Parkour is designed to enable a practitioner, called a traceur, to travel from one location to another as safely, fluidly and efficiently as possible. A female parkour artist is called a traceuse.

Nelson says a normal person would walk back and forth through a zig-zagging path of wheelchair railings, but a traceur would vault over and go under them in a fluid way. “We practice for hours so we can do it so fluidly that it looks like we’re floating through the bars,” he says.

An offshoot of parkour, called free running, adds flare to parkour’s fast and efficient movements. Jonathan Dewberry has been free running for three or four years. “You throw some flips into it and make it look fancy,” he says. “Free running is more appealing to the eye than parkour.”

Some traceurs maintain that there is no distinction between free running and parkour, and the definition of what constitutes each remains controversial. Initially called l’art du déplacement, the term “parkour” was coined by pioneers David Belle and Hubert Koundé.

“The cool thing about free running and parkour is you don’t need equipment, all you need is a good pair of cross-trainers and an obstacle, and that’s why it’s growing in popularity so quickly,” Dewberry says.

Although traceurs practice vaults, wall-runs and controlled falls without protective gear, Nelson and Dewberry say injuries are rare.

“The risks are really no more than your typical sports like soccer or football,” Nelson says. “Obviously, if a football player went out there without pads and started running around without stretching, he would get injured. If you’re training properly, you shouldn’t have any injuries, and that surprises a lot of people. I’ve been doing this for years and I’ve never had any injuries.”

Dewberry admits the discipline can be dan-gerous, but says traceurs still don’t wear pads because it would inhibit their movement, which would defeat one of the key aspects of the art form.

 “One time I took a drop that was too big for me and I bruised both of my heels and I wasn’t able to walk right for a week. It was horrible,” Dewberry says. The injury came after he jumped off a rail 16 feet in the air. “We’ve all suffered sprained ankles and things like that. If you land wrong, it’s pretty easy to sprain an ankle.”

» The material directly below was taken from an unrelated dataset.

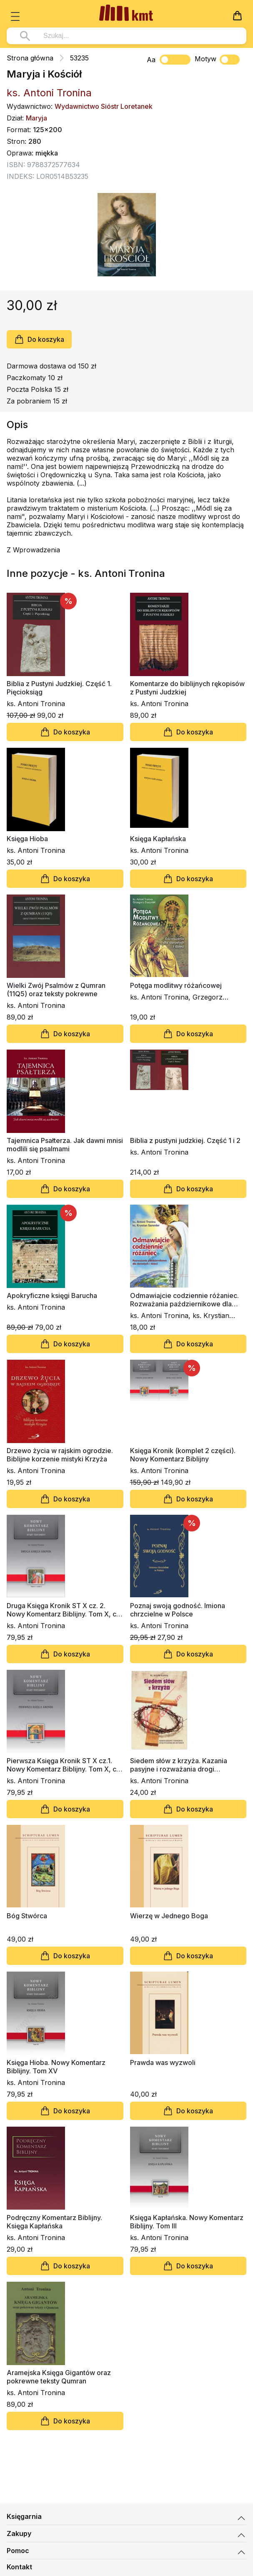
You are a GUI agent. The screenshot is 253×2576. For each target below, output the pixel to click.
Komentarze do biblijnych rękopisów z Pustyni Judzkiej (187, 687)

 “If you’re training correctly, you shouldn’t be putting any more strain on your body than it should take,” Nelson says. “A lot of traceurs train barefoot because that helps you feel if you’re training correctly.”

Nelson says parkour is quickly catching on. “It is definitely growing. With it being an emerging discipline, conservatively, I’d say there are about 100 traceurs in Oklahoma.”

“With any new sport that people have not heard of, there’s a lot of suspicion,” Nelson says. “When people see us training, they automatically wonder why we’re there.”

Nelson doesn’t want parkour to go the way of skateboarding, which was labeled rebellious and caused “no skateboarding” signs to appear everywhere. “Parkour is the complete opposite,” he says. “We are very respectful and we don’t trespass. If authorities still have a problem with it, we respectfully move on and find another public place we can train at.”